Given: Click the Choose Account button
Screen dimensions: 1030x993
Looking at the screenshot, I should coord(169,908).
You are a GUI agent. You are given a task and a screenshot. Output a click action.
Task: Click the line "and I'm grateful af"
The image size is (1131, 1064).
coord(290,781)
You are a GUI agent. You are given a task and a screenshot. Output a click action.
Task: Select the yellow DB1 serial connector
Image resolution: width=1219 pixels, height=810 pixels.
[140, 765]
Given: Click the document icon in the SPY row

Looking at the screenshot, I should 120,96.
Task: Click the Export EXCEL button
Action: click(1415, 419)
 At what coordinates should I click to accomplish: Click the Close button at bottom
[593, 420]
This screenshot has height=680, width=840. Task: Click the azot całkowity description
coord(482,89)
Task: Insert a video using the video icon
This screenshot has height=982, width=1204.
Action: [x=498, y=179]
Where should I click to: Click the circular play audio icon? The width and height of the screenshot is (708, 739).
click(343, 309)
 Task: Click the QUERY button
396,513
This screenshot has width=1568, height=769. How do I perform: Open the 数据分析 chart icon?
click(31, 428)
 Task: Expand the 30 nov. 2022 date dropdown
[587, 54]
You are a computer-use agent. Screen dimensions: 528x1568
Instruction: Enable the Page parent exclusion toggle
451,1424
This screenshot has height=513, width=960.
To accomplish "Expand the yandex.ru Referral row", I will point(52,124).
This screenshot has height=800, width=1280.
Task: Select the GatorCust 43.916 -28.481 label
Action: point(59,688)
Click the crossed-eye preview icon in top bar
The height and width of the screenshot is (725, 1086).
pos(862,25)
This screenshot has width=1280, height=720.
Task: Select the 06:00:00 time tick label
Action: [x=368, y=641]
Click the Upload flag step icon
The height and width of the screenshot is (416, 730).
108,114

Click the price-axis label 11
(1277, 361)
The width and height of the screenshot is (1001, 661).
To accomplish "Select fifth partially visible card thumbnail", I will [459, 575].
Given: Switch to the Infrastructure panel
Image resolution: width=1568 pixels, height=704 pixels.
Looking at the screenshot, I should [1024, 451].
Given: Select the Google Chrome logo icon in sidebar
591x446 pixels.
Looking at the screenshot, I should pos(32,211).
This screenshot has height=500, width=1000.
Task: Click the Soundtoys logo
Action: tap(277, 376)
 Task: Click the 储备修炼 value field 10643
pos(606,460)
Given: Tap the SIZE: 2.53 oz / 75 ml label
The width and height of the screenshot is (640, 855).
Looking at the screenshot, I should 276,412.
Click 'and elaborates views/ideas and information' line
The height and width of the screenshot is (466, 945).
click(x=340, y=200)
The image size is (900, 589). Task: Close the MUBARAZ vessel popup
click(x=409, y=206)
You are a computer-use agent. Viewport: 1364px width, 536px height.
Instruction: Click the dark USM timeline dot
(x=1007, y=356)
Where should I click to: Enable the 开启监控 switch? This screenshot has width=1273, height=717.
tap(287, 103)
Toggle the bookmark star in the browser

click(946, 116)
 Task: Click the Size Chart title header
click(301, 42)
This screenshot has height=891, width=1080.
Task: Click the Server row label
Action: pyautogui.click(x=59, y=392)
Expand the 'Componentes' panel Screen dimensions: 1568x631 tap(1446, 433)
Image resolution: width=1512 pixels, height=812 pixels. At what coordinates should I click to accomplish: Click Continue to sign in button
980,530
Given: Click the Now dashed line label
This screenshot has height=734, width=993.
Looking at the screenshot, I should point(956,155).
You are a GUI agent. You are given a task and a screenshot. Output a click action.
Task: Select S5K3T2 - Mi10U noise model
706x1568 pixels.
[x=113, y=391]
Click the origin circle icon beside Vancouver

> **Exercise details**
Duplicate every one of the rows above, line for line, without changing anything.

> **Answer to this exercise**
Given: Click the Choose Account button
Screen dimensions: 1030x993
Looking at the screenshot, I should coord(169,908).
You are a GUI agent. You are given a task and a screenshot. Output a click action.
Task: Click the line "and I'm grateful af"
The image size is (1131, 1064).
coord(290,781)
You are a GUI agent. You are given a task and a screenshot. Output a click action.
Task: Select the yellow DB1 serial connector
Image resolution: width=1219 pixels, height=810 pixels.
[140, 765]
Given: Click the document icon in the SPY row

Looking at the screenshot, I should 120,96.
Task: Click the Export EXCEL button
Action: click(1415, 419)
 At what coordinates should I click to accomplish: Click the Close button at bottom
[593, 420]
This screenshot has height=680, width=840. Task: Click the azot całkowity description
coord(482,89)
Task: Insert a video using the video icon
This screenshot has height=982, width=1204.
Action: [x=498, y=179]
Where should I click to: Click the circular play audio icon? The width and height of the screenshot is (708, 739).
click(343, 309)
 Task: Click the QUERY button
396,513
This screenshot has width=1568, height=769. How do I perform: Open the 数据分析 chart icon?
click(31, 428)
 Task: Expand the 30 nov. 2022 date dropdown
[587, 54]
You are a computer-use agent. Screen dimensions: 528x1568
Instruction: Enable the Page parent exclusion toggle
451,1424
This screenshot has height=513, width=960.
To accomplish "Expand the yandex.ru Referral row", I will point(52,124).
This screenshot has height=800, width=1280.
Task: Select the GatorCust 43.916 -28.481 label
Action: point(59,688)
Click the crossed-eye preview icon in top bar
The height and width of the screenshot is (725, 1086).
pos(862,25)
This screenshot has width=1280, height=720.
Task: Select the 06:00:00 time tick label
Action: [x=368, y=641]
Click the Upload flag step icon
The height and width of the screenshot is (416, 730).
108,114

Click the price-axis label 11
(1277, 361)
The width and height of the screenshot is (1001, 661).
To accomplish "Select fifth partially visible card thumbnail", I will [459, 575].
Given: Switch to the Infrastructure panel
Image resolution: width=1568 pixels, height=704 pixels.
Looking at the screenshot, I should [1024, 451].
Given: Select the Google Chrome logo icon in sidebar
591x446 pixels.
Looking at the screenshot, I should pos(32,211).
This screenshot has height=500, width=1000.
Task: Click the Soundtoys logo
Action: tap(277, 376)
 Task: Click the 储备修炼 value field 10643
pos(606,460)
Given: Tap the SIZE: 2.53 oz / 75 ml label
The width and height of the screenshot is (640, 855).
Looking at the screenshot, I should 276,412.
Click 'and elaborates views/ideas and information' line
The height and width of the screenshot is (466, 945).
click(x=340, y=200)
The image size is (900, 589). Task: Close the MUBARAZ vessel popup
click(x=409, y=206)
You are a computer-use agent. Viewport: 1364px width, 536px height.
Instruction: Click the dark USM timeline dot
(x=1007, y=356)
Where should I click to: Enable the 开启监控 switch? This screenshot has width=1273, height=717.
tap(287, 103)
Toggle the bookmark star in the browser

click(946, 116)
 Task: Click the Size Chart title header
click(301, 42)
This screenshot has height=891, width=1080.
Task: Click the Server row label
Action: pyautogui.click(x=59, y=392)
Expand the 'Componentes' panel Screen dimensions: 1568x631 tap(1446, 433)
Image resolution: width=1512 pixels, height=812 pixels. At what coordinates should I click to accomplish: Click Continue to sign in button
980,530
Given: Click the Now dashed line label
This screenshot has height=734, width=993.
Looking at the screenshot, I should point(956,155).
You are a GUI agent. You are given a task and a screenshot. Output a click action.
Task: Select S5K3T2 - Mi10U noise model
706x1568 pixels.
[x=113, y=391]
Click the origin circle icon beside Vancouver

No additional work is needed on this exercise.